"Silenzio Industriale". Gli ossimori hanno da sempre avuto un certo fascino sulla mia labile mente. Forse anche questo è stato uno dei motivi che mi hanno spinto all'ascolto del primo album dei Madrugada.

Probabilmente però, è la voce di Sivert Høyem ad aver fatto fatto il resto: di color blu cobalto, soffice e profonda, avvolgente come una pesante coperta di lana in una serata di pioggia autunnale. I paragoni si possono sprecare: Nick Cave?, Jeff Buckely?, Jim Morrison?, Michael Stipe?, Leonard Cohen?. A guardar-ascoltar con dedita attenzione, nella voce dello spettinato norvegese c'è un po di tutto questo, a piccole-grandi dosi a seconda dell'incedere delle canzoni.

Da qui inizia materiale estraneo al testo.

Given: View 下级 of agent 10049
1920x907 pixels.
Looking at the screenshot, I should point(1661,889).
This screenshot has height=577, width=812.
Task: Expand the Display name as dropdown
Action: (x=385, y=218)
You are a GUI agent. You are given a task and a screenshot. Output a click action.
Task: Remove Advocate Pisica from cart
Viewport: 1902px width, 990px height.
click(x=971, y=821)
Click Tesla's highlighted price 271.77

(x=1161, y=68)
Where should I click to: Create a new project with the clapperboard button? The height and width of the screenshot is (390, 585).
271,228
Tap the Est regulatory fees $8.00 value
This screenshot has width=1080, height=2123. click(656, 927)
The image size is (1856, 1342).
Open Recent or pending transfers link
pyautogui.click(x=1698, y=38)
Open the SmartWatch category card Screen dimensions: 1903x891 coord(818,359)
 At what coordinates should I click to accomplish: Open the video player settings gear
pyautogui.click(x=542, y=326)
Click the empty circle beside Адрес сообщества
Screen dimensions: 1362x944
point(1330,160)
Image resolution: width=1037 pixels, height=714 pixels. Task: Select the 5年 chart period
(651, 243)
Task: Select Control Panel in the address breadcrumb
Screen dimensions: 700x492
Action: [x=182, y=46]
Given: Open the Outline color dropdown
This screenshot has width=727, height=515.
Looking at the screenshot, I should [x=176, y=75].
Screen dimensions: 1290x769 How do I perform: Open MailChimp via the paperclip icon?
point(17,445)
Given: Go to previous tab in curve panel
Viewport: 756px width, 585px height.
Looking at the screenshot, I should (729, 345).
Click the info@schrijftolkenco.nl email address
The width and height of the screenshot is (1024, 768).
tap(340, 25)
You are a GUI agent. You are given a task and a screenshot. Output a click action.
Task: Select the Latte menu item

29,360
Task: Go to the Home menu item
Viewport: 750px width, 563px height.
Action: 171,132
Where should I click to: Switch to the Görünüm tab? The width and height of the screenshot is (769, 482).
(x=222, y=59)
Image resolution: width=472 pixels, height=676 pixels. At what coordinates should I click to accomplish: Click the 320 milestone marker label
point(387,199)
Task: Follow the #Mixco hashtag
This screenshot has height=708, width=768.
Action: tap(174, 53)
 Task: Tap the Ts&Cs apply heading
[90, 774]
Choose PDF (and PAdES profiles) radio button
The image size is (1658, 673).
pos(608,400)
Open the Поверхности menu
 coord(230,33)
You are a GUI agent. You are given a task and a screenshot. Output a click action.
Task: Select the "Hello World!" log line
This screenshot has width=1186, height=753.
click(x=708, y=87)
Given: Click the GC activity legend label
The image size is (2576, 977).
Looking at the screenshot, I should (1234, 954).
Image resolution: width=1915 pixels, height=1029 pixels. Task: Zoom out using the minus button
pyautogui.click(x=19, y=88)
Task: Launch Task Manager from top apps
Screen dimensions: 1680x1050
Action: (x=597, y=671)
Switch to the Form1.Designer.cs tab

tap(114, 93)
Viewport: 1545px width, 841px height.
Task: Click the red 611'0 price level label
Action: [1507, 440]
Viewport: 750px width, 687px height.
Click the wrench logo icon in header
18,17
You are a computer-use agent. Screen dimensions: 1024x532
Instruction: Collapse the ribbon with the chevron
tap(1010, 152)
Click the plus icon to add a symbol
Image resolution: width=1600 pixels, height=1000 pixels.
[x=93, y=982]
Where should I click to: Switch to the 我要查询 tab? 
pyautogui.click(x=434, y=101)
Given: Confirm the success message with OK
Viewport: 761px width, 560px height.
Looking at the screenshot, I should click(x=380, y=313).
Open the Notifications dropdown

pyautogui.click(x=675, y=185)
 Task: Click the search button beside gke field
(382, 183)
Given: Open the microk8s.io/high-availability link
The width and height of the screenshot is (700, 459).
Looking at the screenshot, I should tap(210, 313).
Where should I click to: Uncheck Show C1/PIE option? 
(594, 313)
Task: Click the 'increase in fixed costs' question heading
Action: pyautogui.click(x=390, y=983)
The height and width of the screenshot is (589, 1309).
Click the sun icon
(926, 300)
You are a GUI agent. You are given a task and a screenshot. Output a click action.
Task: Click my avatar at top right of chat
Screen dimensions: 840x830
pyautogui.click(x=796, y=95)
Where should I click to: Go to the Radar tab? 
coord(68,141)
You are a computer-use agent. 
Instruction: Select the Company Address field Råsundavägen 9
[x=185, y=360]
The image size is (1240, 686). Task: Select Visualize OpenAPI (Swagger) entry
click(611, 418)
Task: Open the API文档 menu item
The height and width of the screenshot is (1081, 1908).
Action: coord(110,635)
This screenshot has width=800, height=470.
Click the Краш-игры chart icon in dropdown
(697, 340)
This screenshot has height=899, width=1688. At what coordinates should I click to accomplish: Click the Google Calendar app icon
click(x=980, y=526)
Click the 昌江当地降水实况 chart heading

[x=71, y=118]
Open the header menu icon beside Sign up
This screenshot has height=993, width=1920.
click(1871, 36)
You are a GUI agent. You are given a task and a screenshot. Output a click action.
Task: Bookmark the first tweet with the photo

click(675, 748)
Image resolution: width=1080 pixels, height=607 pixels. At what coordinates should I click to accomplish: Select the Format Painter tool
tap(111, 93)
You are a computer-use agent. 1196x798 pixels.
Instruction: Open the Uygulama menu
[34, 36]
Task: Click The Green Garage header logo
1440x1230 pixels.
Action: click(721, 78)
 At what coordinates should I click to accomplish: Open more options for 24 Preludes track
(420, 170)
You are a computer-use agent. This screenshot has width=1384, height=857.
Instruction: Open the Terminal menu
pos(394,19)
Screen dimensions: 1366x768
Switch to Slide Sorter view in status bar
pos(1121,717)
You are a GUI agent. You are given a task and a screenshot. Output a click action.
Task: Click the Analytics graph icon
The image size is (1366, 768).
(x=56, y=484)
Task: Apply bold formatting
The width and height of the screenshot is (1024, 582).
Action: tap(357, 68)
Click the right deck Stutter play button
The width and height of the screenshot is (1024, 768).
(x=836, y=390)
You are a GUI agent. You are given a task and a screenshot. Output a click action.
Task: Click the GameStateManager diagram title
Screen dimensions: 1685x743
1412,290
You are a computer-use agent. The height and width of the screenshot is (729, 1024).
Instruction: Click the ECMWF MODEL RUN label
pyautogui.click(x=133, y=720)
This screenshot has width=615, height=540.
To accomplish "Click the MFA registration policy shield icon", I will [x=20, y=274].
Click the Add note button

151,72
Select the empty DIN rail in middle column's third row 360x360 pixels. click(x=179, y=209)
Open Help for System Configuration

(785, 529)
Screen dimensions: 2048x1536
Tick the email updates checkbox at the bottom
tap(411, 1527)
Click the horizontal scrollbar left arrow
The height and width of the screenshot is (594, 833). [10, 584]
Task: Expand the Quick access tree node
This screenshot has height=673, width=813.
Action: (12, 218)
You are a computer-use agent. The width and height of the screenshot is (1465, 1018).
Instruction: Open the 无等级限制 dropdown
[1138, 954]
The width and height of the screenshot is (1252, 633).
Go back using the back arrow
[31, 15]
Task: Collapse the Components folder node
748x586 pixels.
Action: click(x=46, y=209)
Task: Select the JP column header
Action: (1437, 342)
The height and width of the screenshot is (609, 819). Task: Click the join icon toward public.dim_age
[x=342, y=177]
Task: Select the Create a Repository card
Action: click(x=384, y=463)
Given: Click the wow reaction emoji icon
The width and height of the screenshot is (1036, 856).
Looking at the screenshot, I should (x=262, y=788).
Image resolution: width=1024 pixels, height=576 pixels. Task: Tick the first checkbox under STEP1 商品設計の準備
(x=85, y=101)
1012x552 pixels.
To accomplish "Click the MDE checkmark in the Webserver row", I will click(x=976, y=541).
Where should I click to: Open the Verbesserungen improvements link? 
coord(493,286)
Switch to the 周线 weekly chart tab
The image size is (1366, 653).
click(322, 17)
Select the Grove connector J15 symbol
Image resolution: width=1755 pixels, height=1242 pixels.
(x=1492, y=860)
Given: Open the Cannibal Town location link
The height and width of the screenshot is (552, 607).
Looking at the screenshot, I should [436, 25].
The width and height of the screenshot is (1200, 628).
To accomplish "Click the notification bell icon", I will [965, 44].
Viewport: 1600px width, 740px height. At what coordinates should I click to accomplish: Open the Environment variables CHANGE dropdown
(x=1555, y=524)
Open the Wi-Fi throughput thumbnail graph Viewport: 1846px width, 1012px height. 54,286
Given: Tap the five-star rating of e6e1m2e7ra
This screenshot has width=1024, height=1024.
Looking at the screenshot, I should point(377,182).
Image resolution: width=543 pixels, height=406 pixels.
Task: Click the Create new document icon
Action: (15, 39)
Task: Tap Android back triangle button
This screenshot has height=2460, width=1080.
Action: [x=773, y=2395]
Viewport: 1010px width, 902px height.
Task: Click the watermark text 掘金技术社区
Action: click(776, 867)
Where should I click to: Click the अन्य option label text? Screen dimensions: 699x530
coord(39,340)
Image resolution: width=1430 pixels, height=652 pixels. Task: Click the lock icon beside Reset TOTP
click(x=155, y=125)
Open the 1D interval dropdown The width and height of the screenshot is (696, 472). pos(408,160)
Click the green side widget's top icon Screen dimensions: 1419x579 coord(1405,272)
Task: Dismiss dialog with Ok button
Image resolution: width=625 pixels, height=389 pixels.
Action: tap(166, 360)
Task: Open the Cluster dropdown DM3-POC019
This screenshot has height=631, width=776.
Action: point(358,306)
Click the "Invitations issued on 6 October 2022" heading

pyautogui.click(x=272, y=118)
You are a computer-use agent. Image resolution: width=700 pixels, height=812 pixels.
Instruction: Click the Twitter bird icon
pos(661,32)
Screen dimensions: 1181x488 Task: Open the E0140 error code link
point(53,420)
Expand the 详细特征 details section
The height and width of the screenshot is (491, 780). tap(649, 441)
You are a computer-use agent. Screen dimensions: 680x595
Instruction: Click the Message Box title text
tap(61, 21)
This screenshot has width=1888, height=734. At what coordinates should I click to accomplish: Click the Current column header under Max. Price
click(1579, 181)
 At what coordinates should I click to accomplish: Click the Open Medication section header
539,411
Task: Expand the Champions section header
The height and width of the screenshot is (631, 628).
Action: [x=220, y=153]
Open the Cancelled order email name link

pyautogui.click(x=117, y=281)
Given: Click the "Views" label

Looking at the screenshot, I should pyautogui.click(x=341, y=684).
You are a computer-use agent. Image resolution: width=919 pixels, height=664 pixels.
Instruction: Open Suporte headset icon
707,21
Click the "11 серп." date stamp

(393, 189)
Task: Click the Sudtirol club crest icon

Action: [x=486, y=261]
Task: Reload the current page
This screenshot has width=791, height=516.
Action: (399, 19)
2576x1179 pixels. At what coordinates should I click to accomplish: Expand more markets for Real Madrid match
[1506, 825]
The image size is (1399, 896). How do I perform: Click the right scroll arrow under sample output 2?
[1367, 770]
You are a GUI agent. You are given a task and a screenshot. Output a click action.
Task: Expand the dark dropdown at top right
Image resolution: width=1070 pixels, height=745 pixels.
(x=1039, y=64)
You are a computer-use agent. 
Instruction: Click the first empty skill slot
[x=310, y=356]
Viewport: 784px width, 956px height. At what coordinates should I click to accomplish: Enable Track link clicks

I Madrugada sono una one-man band, sono fondamentalmente Høyem, sono plasmati sulle sue tonalità e sulla sua figura esile e contorta, e "Industrial Silence" ne è un'esempio lampante.Canzoni come "Vocal" o "Strange Color Blue" sono dipinte ad acquerello dalle corde vocali del ragazzo del nord su una tela musicale raffinata e curata ma certamente non brillante per originalità. Il resto scorre via ineccepibile, emozionante, mai prolisso, mai banale nonostante sua dimensione derivativa. È uno di quegli album che scivola via tutto d'un fiato, è come un ruzzolone nella neve. Insomma, una di quelle cose che, appena finite, già ti vien voglia di rifare o, in questo caso di riascoltare. La cupezza presente nel titolo si ripercuote un po' su tutto l'album.

Le note sono cadenzate, melodiche, elettriche ma mai cattive o graffianti, talvolta ovattate con un basso in primo piano, altre volte più acide con chitarre suonate quasi rusticamente a farla da padrone. Altrettanto si può dire degli arrangiamenti, curati in maniera maniacale dallo stesso Høyem, sempre perfetti, talvolta anche troppo. I minuti di musica si susseguono tra splendide ballate (Electric, This old house, Quite emotional) fino ad arrivare allo pseudo-jazz di "Terraplane" che funge da perfetta chiusa ad un album che rimane a tutt'oggi una delle più belle tappe della musica pop-rock europea (e non solo) di fine anni 90. Una sorta di "Monster" (l'album dei R.E.M.) del Vecchio continente. Non a caso i Madrugada hanno ricevuto la benedizione di Stipe il quale è stato stregato dalla tonalità baritonali del cantante norvegese e dalla dolcezza mai melensa delle melodie.

Non è una pietra miliare ma, nel suo genere, è un album nel quale i Madrugada hanno toccato livelli eccelsi; livelli che in futuro sfioreranno solamente con "The Deep End".